You can add an evaluator to track performance. InformationRetrievalEvaluator is perfect for VDR—it computes NDCG, MRR, and recall at various k values:

from sentence_transformers.evaluation import InformationRetrievalEvaluator

evaluator = InformationRetrievalEvaluator(
    queries=eval_queries,
    corpus=eval_corpus,
    relevant_docs=eval_relevant_docs,
    name="vdr-eval",
)

Running the Trainer

Everything comes together in SentenceTransformerTrainer:

from sentence_transformers import SentenceTransformerTrainer

trainer = SentenceTransformerTrainer(
    model=model,
    args=args,
    train_dataset=train_dataset,
    eval_dataset=eval_dataset,
    loss=loss,
    evaluator=evaluator,
)
trainer.train()

That’s it. The trainer handles batching, gradient accumulation, logging, and checkpointing.

Results: What You Get

Aarsen’s finetuned model (tomaarsen/Qwen3-VL-Embedding-2B-vdr) hit NDCG@10 of 0.947—beating the base model’s 0.888 and outperforming every existing VDR model he tested, including ones four times larger. That’s a real-world win: you don’t need a bigger model, you need one that’s trained on the right data.

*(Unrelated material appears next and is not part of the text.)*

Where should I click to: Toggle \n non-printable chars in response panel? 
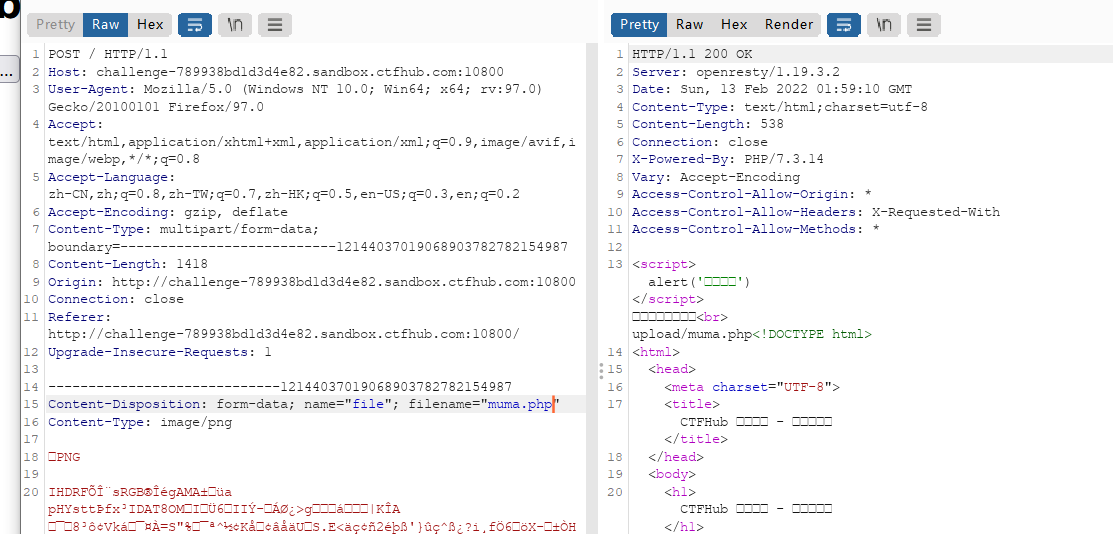(884, 24)
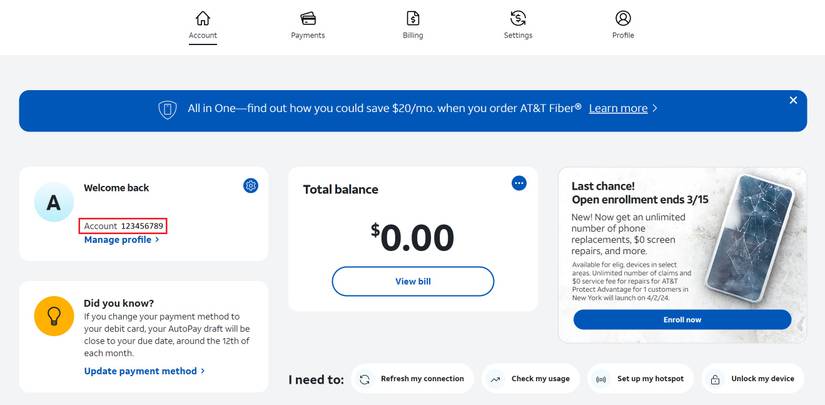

He also tested Matryoshka dimensions. At the smallest dimension (64), NDCG@10 dropped to around 0.85—still competitive with many full-size models. At 768 dimensions, it matched the full model. So if you need speed, you can truncate aggressively and still get usable results.

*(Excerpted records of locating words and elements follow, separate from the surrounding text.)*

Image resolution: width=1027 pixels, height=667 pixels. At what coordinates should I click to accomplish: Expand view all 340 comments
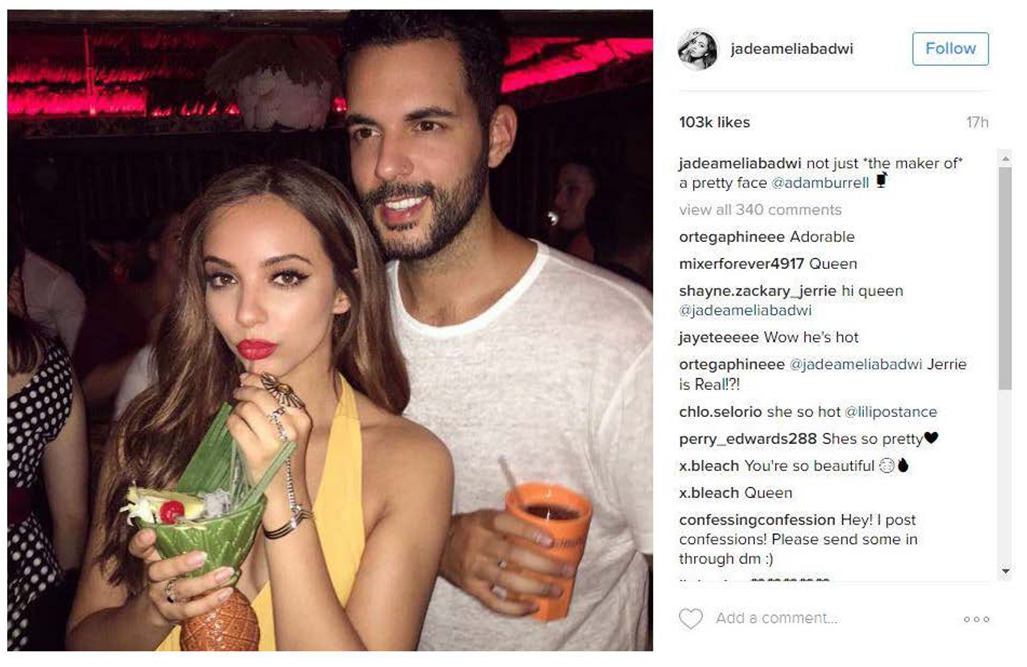760,210
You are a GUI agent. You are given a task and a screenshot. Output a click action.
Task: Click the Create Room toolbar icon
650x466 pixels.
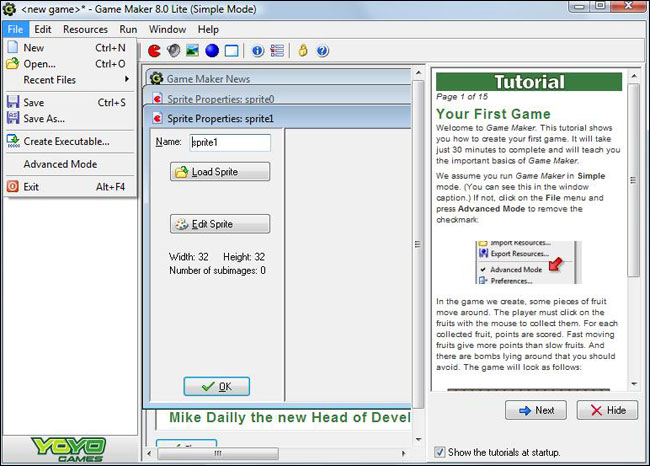coord(231,50)
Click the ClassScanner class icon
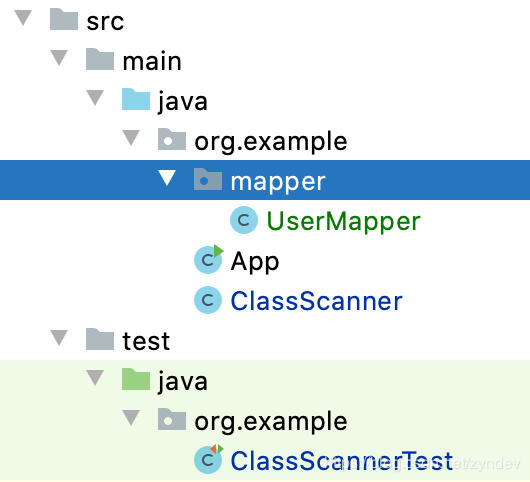The width and height of the screenshot is (530, 482). click(x=208, y=300)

Training Multimodal Reranker Models

Reranker models work differently: they take a query and a candidate document (both as text or images) and output a relevance score. The training process is similar, but you use a cross-encoder loss like CachedCrossEncoderLoss and a CrossEncoder model instead of SentenceTransformer.

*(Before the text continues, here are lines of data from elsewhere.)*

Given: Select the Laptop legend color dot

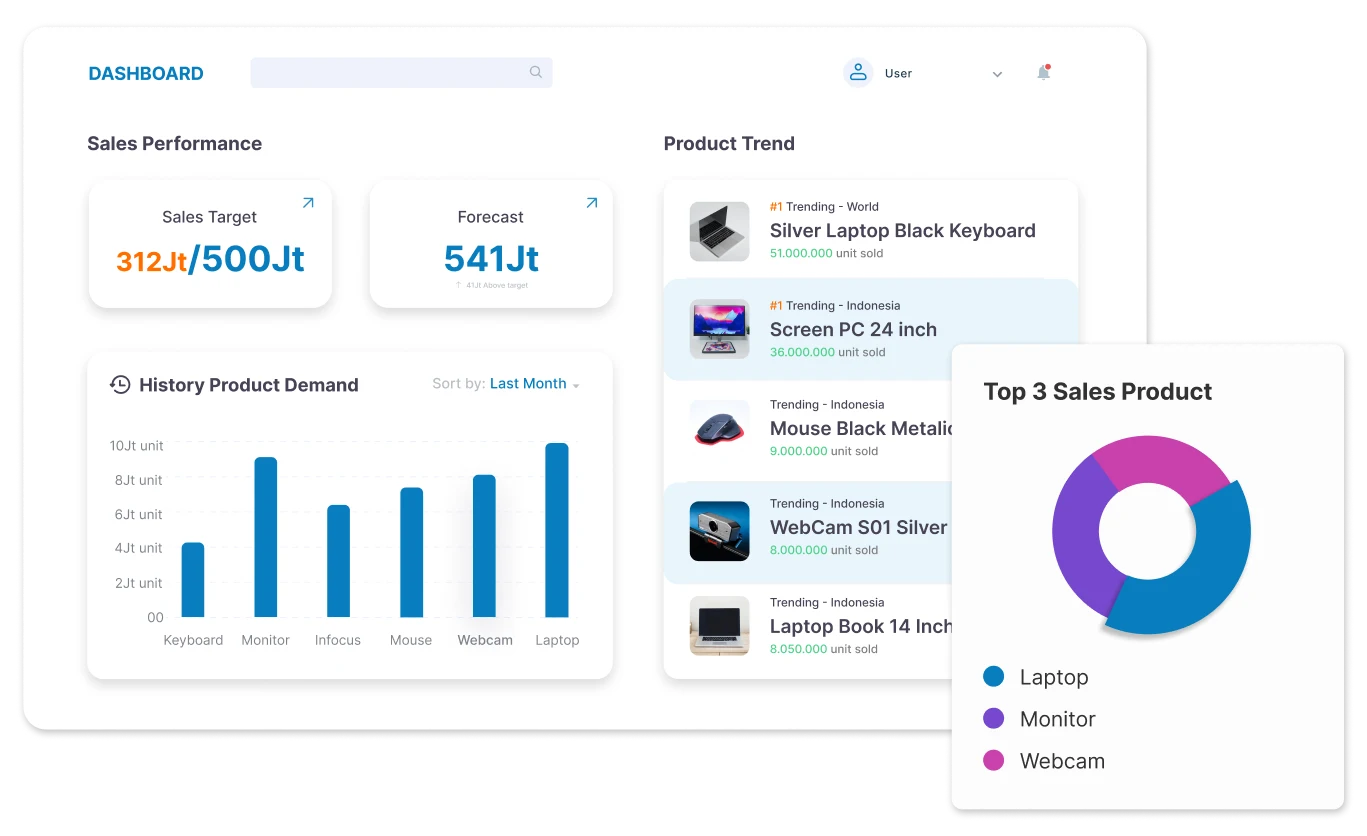Looking at the screenshot, I should (x=993, y=677).
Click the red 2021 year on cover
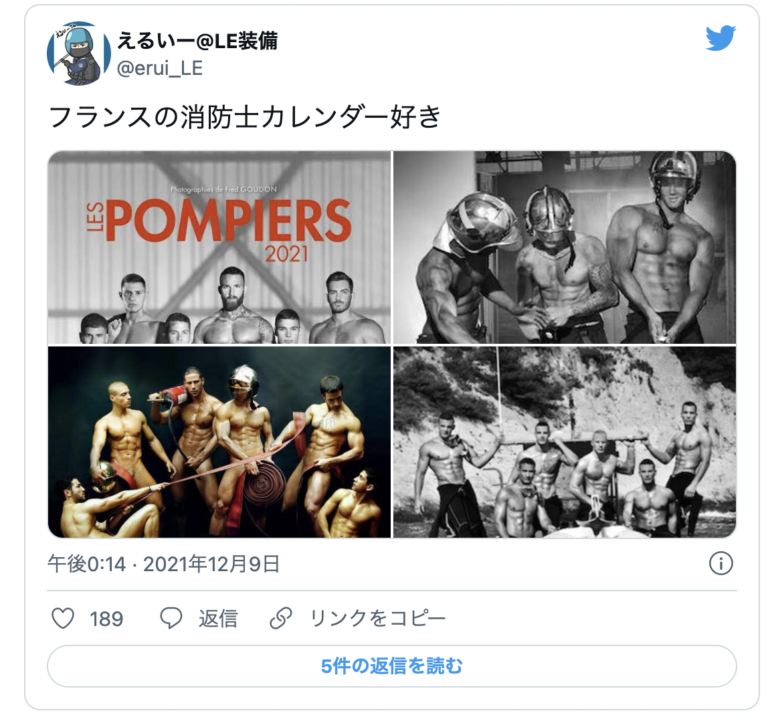768x721 pixels. coord(287,254)
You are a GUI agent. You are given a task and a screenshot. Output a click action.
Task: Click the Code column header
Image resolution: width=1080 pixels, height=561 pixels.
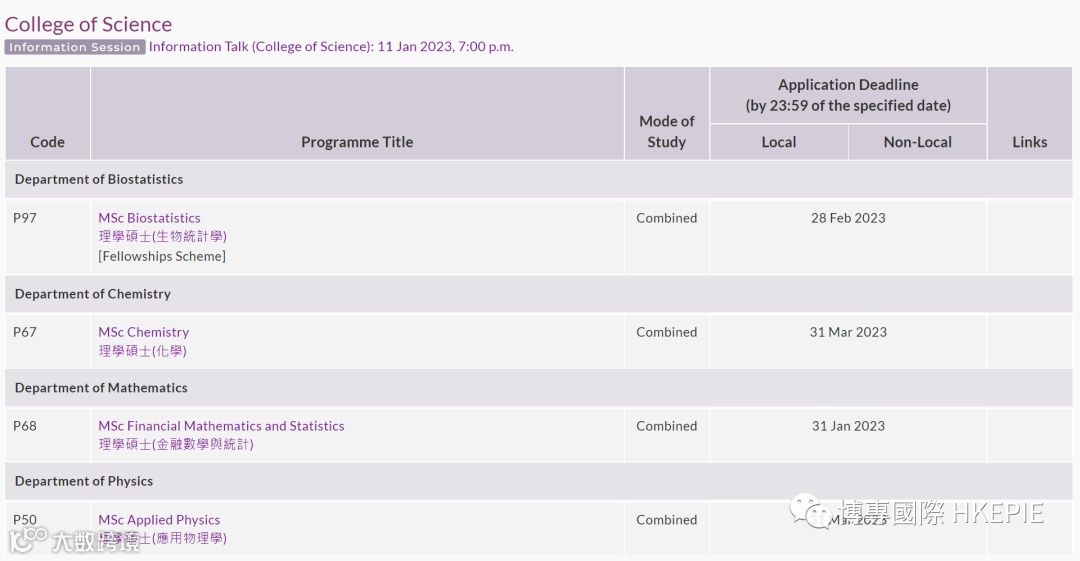(x=47, y=142)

The dataset format changes too: each entry has a query, a document, and a label (1 for relevant, 0 for not). The trainer handles the rest.

Wrapping Up

Finetuning multimodal embedding models isn’t magic—it’s the same pipeline you already know, just with images thrown in. The key takeaway: domain-specific finetuning is worth the effort. A 2B model trained on your data can beat a 8B model trained on everything.

If you want to dive deeper, check out the Sentence Transformers documentation and the training examples. The code from this post is available on GitHub.

Now go train something that actually works on your data.